También es justo decir que la inteligencia colombiana, tanto militar como de policía, le ha dado grandes golpes al narcotráfico y ha diezmado el poder de las guerrillas hasta llevar a negociar a las Farc, que llegó a ser el grupo guerrillero más numeroso de Colombia y el más longevo del mundo. Así mismo ha reducido notablemente la capacidad de daño del aún activo ELN.
Por todo eso, la inteligencia seguirá siendo esencial para la seguridad de los colombianos. Sin embargo, para que sobreviva, y sea respetada, es necesaria una cirugía mayor.

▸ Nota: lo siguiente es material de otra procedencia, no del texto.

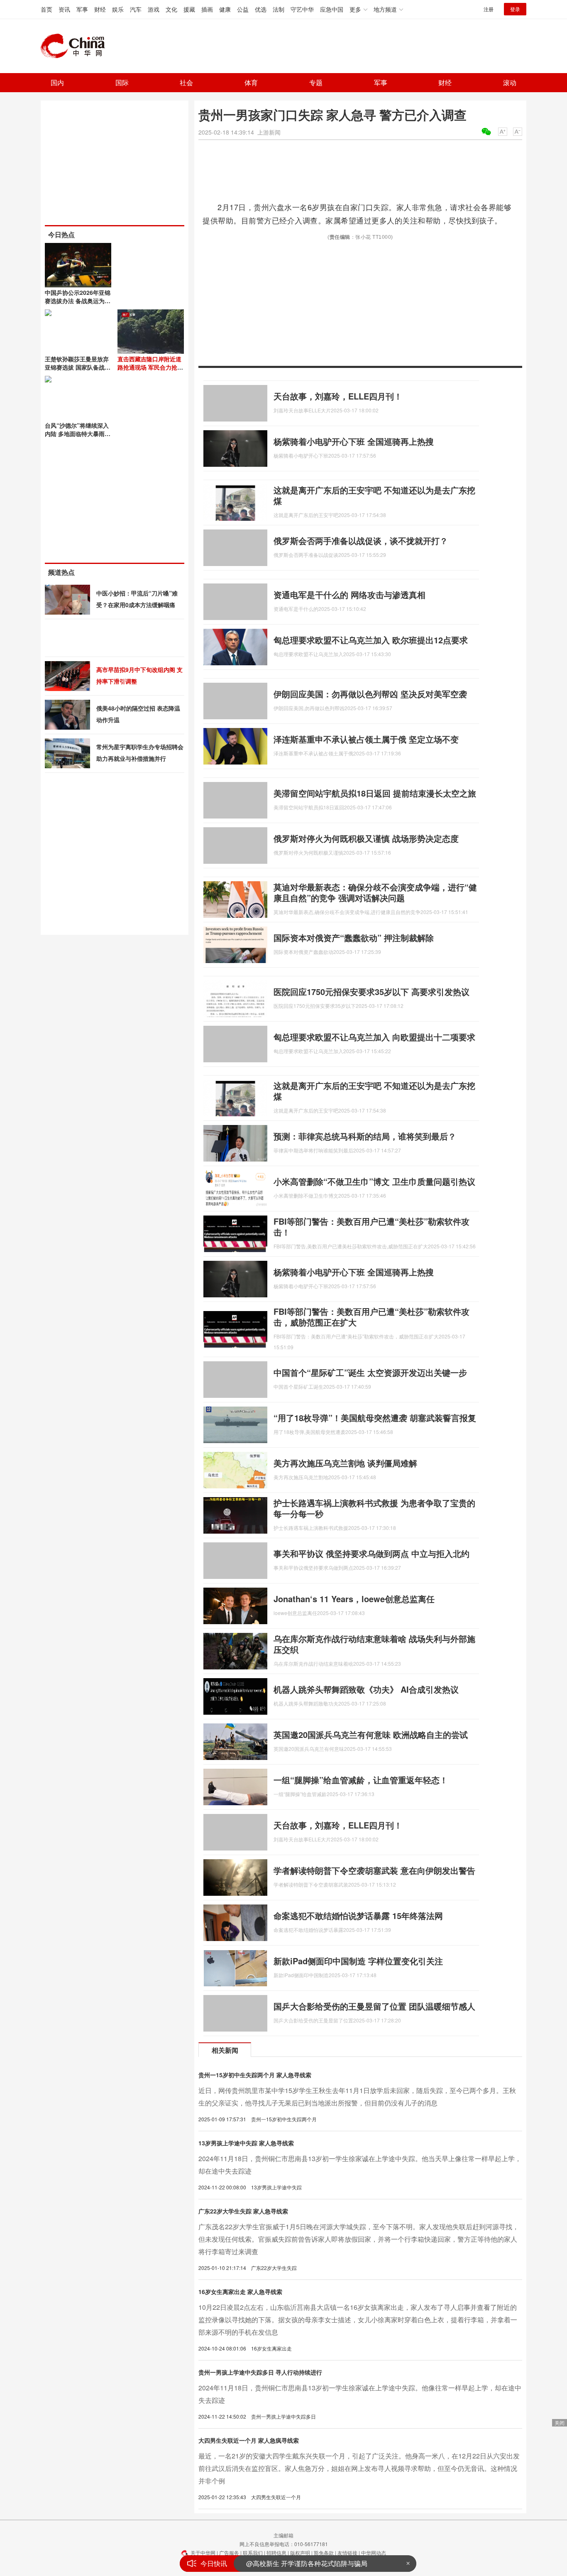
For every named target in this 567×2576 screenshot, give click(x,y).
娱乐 (118, 9)
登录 (515, 8)
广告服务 (229, 2552)
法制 (278, 9)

Los gobiernos de Colombia y Estados Unidos —que desde el año 2000 ha fondeado con al menos 10.000 millones de dólares de sus contribuyentes los programas de cooperación en seguridad y defensa colombianas—, deben garantizar que la inteligencia militar esté efectivamente subordinada al poder civil y cumpla con las leyes.
La ley de inteligencia necesita dientes para que el gobierno dirija de modo efectivo las acciones de los organismos de inteligencia y sus presupuestos. Hasta ahora el papel de los civiles ha sido puramente decorativo y la escasa inspección solo se ejerce dentro de la jerarquía militar. El gobierno debe asumir la responsabilidad política por lo que hagan o dejen de hacer los militares. Y también es necesario que la comisión legislativa de inteligencia y contrainteligencia tenga una mejor y más activa presencia de los partidos de oposición.
Solo así existirán controles contra la corrupción y el uso que algunos políticos hacen de la fuerza para perseguir adversarios, reducir el escrutinio público y restringir el trabajo de la prensa nacional e internacional.
De lo contrario, pronto habrá más manzanas podridas que buenas.
Daniel Coronell es periodista y presidente de Noticias de la cadena Univision.